From Publishers Weekly
Things are suddenly starting to look up for the hapless but optimistic Emma Corrigan. She has kept her job at Panther Cola for nearly a year, has the perfect boyfriend and hopes for a promotion to marketing executive should her first opportunity to strut her stuff and land a business deal be successful. Unfortunately, things don't go quite as planned, and on her unusually turbulent return flight from a disappointing client meeting, in a terrified state, she confesses her innermost secrets to the good-looking stranger sitting beside her. When she shows up at work the next morning, she is horrified to discover that her mystery man is none other than the revered and brilliant Jack Harper, American CEO of Panther Cola, on a weeklong visit to the company's U.K. branch. Thus begins a series of chaotic, emotionally exhausting and funny episodes that thrust Emma, with her workaholic best friend, Lissy, and their awful flatmate Jemima, into a world of fairy tales, secrets and deceit. Venturing beyond Saks and Barney's, the bestselling author of Confessions of a Shopaholic and Shopaholic Ties the Knot entertains readers with backstabbing office shenanigans, competition, scandal, love and sex. The plot is gossamer thin (Jack is keeping secrets of his own) and the lopsided romance not entirely believable, but Kinsella's down-to-earth protagonist is sure to have readers sympathizing and doubled over in laughter.
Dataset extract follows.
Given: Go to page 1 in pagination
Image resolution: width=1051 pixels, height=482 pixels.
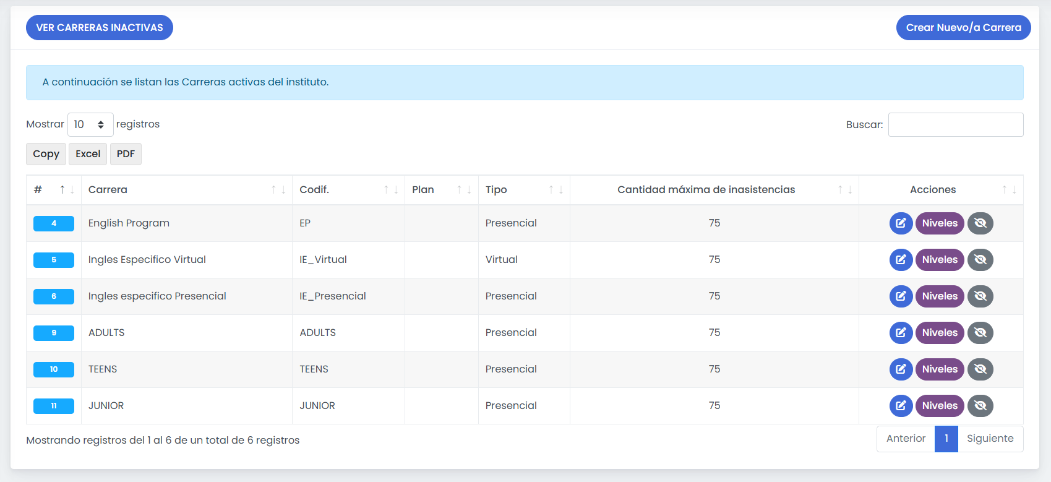Looking at the screenshot, I should [x=946, y=439].
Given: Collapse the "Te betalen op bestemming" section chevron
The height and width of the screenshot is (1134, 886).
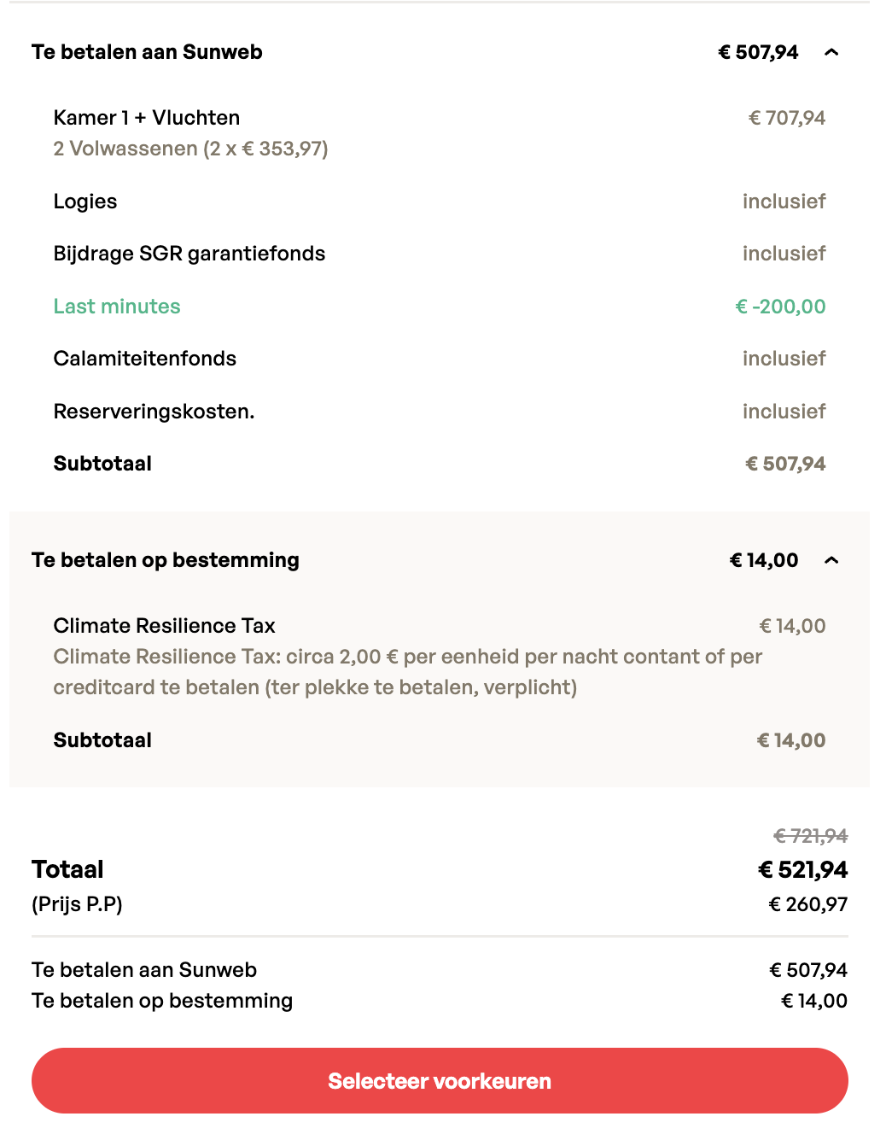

I like this better than the shopaholic series. I do love to shop but Becky's just too much for me. Emma, on the other hand, made me laugh so much and Jack's romantic gestures (i.e. telling Emma's family about her annoying cousin, buying coffee for the office just because Emma hated the taste, having a bus change its usual route to take you home) made me want to wish that it could happen to me.